ZIEL DER ÜBUNG: Schreib alles von der Zeile mit "Show Hochgeladenene Dateien" bis hinunter zur Zeile mit "Looking at the screenshot, I should click(39, 220)." noch einmal ab und tausche dabei "Instruction" gegen "Task" aus. Alles andere bleibt gleich.

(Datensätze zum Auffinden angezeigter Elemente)

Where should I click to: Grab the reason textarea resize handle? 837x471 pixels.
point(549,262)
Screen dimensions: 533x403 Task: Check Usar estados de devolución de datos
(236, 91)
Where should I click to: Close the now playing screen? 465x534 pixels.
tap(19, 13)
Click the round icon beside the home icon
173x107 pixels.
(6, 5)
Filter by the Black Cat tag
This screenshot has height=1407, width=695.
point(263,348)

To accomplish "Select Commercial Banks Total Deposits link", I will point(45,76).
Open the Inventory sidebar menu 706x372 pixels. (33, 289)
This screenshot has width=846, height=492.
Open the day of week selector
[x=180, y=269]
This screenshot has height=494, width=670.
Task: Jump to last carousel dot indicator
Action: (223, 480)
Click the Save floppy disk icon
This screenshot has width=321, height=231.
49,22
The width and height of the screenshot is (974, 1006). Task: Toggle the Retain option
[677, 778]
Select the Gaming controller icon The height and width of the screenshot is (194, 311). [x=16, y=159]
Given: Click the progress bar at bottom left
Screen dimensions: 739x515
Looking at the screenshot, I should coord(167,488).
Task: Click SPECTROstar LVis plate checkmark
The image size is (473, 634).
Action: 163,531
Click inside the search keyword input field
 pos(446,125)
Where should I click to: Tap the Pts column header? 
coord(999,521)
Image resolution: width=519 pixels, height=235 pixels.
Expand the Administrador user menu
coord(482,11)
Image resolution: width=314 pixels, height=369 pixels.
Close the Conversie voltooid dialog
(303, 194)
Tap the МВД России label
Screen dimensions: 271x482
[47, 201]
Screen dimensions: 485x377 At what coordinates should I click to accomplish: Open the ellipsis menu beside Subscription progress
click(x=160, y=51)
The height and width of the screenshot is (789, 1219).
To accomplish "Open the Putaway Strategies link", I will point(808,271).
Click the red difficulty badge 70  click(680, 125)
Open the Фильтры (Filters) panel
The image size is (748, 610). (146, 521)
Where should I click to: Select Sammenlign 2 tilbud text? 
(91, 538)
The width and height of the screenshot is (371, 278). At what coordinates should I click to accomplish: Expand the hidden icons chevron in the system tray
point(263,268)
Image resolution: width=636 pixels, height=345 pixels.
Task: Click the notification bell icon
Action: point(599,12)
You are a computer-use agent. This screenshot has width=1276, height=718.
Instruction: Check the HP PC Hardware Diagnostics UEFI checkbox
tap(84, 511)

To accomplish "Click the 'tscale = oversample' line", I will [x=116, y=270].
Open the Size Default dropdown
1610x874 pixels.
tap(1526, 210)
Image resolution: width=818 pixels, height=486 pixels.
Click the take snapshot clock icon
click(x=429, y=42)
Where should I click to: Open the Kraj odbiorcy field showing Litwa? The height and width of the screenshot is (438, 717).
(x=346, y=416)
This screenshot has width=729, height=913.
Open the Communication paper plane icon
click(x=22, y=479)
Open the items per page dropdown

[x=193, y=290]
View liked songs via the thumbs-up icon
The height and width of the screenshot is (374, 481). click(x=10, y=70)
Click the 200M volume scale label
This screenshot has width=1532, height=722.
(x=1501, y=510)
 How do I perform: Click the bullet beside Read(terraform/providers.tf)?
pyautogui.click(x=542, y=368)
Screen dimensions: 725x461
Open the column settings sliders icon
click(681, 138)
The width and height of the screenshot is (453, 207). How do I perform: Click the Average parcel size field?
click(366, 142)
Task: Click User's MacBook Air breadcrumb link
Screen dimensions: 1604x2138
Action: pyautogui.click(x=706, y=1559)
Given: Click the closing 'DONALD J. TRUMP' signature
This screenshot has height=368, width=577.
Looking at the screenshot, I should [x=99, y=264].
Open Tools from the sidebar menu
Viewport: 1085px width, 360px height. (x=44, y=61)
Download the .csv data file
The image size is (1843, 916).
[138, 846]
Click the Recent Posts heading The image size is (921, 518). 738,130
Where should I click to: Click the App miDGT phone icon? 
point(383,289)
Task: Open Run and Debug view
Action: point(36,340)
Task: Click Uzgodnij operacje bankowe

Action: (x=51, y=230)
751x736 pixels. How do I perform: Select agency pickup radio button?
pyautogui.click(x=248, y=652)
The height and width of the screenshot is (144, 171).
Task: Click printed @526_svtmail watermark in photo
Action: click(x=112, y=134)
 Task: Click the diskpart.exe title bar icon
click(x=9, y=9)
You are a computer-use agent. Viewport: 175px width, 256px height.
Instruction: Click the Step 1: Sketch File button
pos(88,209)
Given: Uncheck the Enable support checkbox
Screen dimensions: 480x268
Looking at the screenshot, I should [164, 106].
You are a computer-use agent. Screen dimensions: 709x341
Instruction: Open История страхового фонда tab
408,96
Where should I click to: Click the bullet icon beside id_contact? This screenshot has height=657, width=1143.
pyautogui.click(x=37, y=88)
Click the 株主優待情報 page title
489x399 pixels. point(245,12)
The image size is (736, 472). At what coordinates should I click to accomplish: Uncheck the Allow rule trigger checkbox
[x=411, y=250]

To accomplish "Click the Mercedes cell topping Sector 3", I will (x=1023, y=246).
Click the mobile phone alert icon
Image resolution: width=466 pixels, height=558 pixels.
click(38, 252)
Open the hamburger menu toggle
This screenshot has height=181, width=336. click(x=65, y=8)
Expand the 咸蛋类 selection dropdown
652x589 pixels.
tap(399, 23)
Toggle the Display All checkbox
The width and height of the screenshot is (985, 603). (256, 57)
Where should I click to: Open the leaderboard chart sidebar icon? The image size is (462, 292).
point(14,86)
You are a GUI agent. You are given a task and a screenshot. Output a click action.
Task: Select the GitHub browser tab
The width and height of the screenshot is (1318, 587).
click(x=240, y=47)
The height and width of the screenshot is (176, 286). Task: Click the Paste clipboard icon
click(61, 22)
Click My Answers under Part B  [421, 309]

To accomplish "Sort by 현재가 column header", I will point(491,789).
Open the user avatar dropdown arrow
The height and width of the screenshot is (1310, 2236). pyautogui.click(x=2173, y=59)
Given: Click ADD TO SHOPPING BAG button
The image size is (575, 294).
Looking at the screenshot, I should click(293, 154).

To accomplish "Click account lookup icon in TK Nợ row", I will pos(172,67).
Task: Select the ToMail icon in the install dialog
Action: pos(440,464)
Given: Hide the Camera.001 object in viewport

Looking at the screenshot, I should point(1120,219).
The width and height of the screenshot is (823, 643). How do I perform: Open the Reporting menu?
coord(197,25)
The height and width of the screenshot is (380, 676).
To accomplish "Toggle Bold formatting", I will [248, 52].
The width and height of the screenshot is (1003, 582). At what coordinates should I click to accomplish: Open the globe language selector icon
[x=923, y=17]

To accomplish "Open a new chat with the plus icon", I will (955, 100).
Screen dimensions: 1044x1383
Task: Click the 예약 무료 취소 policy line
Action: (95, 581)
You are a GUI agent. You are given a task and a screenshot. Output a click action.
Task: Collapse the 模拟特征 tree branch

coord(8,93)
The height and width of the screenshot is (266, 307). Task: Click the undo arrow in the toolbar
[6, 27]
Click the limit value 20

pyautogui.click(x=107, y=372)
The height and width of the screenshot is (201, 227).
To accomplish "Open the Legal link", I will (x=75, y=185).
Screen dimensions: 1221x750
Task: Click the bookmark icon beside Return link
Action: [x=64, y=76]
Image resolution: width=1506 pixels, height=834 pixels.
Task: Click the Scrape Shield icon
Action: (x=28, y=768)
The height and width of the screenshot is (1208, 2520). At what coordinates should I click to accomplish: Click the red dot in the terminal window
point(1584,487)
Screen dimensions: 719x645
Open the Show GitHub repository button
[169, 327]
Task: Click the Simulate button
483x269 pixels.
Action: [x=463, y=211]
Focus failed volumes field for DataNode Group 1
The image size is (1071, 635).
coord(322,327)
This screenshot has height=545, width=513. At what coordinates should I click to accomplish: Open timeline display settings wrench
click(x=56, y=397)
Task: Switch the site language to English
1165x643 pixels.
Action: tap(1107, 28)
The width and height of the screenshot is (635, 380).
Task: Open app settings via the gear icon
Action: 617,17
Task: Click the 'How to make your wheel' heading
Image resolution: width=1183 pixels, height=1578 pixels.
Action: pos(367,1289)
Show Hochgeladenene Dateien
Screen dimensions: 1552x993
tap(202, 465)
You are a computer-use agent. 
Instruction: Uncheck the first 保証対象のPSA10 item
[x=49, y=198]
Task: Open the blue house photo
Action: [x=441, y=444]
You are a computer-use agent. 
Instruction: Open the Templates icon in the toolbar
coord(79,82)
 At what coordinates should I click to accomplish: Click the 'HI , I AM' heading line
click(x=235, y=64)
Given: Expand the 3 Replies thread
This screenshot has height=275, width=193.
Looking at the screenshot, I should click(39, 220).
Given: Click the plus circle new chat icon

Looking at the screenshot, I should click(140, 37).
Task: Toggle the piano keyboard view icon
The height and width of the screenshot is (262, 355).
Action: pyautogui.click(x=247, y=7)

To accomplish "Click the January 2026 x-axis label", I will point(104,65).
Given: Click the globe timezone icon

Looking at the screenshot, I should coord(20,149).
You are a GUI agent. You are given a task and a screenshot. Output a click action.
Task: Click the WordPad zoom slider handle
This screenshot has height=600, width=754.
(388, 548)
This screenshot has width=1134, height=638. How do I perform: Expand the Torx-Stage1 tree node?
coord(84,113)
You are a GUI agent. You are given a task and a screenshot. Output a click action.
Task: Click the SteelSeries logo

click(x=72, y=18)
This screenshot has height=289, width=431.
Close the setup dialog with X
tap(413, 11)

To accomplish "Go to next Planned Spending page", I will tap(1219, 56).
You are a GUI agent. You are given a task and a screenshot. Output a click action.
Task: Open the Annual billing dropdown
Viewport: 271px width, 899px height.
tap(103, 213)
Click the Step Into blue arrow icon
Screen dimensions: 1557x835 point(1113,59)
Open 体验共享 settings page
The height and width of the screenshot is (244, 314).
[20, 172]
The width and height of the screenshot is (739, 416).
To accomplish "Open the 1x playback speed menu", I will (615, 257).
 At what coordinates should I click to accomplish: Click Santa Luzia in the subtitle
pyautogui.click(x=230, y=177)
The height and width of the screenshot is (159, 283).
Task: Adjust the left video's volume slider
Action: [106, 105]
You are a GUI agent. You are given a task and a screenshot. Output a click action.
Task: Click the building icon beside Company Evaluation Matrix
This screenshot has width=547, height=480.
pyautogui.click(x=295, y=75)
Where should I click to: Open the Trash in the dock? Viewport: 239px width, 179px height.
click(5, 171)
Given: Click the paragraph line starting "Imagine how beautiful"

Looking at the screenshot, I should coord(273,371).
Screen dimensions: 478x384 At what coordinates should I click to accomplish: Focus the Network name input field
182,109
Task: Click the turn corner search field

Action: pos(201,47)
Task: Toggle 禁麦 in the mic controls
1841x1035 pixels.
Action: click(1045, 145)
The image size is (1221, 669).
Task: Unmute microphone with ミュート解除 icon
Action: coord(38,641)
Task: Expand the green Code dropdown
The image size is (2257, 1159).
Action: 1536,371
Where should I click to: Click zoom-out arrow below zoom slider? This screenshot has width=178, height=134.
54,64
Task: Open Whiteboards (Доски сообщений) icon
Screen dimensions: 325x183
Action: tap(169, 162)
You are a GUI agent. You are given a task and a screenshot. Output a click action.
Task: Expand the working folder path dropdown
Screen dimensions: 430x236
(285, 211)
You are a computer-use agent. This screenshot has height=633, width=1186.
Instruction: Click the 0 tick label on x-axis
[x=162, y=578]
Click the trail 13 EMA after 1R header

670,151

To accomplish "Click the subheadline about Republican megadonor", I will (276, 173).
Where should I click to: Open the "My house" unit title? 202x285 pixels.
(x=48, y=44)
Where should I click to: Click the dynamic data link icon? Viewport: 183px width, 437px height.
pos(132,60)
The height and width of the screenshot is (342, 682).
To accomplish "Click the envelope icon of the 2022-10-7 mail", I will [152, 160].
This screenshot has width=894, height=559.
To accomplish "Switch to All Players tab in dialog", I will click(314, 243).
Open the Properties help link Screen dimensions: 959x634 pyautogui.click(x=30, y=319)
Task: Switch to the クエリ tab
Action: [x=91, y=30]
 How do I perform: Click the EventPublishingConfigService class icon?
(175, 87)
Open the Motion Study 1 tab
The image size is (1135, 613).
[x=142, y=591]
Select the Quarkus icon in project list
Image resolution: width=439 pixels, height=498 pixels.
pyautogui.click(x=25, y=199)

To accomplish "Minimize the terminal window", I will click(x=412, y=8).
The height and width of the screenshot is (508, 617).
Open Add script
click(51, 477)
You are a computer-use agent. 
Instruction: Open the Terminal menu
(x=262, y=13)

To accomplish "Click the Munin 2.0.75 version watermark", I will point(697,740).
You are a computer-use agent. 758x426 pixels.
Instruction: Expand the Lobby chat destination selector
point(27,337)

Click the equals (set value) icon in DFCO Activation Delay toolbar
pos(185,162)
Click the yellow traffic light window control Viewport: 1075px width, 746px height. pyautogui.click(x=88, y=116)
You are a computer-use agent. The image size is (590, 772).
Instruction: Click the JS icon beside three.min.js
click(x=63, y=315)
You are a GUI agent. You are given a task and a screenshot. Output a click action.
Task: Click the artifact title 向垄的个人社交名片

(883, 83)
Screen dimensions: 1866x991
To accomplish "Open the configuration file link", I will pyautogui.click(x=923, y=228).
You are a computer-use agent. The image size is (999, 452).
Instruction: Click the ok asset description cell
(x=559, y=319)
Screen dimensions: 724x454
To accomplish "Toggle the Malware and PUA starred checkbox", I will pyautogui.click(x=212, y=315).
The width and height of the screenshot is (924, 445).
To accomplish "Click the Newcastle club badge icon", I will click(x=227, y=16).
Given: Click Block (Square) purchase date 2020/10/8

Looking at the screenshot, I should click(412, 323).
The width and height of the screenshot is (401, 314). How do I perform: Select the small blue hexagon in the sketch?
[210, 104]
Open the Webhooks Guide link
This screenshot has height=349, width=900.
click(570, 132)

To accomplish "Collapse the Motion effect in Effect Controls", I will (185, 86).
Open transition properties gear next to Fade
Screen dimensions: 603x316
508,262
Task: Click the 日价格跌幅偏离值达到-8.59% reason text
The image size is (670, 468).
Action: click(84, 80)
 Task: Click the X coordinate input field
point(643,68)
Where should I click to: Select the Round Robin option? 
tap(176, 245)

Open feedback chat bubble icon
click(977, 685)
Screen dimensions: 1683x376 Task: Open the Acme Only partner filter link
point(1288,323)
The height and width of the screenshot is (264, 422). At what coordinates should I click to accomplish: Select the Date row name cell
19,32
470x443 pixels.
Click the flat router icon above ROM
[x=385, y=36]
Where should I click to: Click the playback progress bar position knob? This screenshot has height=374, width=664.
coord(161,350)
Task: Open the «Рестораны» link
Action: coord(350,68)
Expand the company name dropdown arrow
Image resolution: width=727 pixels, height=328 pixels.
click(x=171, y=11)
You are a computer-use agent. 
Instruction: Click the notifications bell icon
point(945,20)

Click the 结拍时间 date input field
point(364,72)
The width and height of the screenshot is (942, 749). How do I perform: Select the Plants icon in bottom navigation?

LÖSUNG DER ÜBUNG:
Show Hochgeladenene Dateien
Screen dimensions: 1552x993
tap(202, 465)
You are a computer-use agent. 
Task: Uncheck the first 保証対象のPSA10 item
[x=49, y=198]
Task: Open the blue house photo
Action: [x=441, y=444]
You are a computer-use agent. 
Task: Open the Templates icon in the toolbar
coord(79,82)
 At what coordinates should I click to accomplish: Click the 'HI , I AM' heading line
click(x=235, y=64)
Given: Expand the 3 Replies thread
This screenshot has height=275, width=193.
Looking at the screenshot, I should click(39, 220).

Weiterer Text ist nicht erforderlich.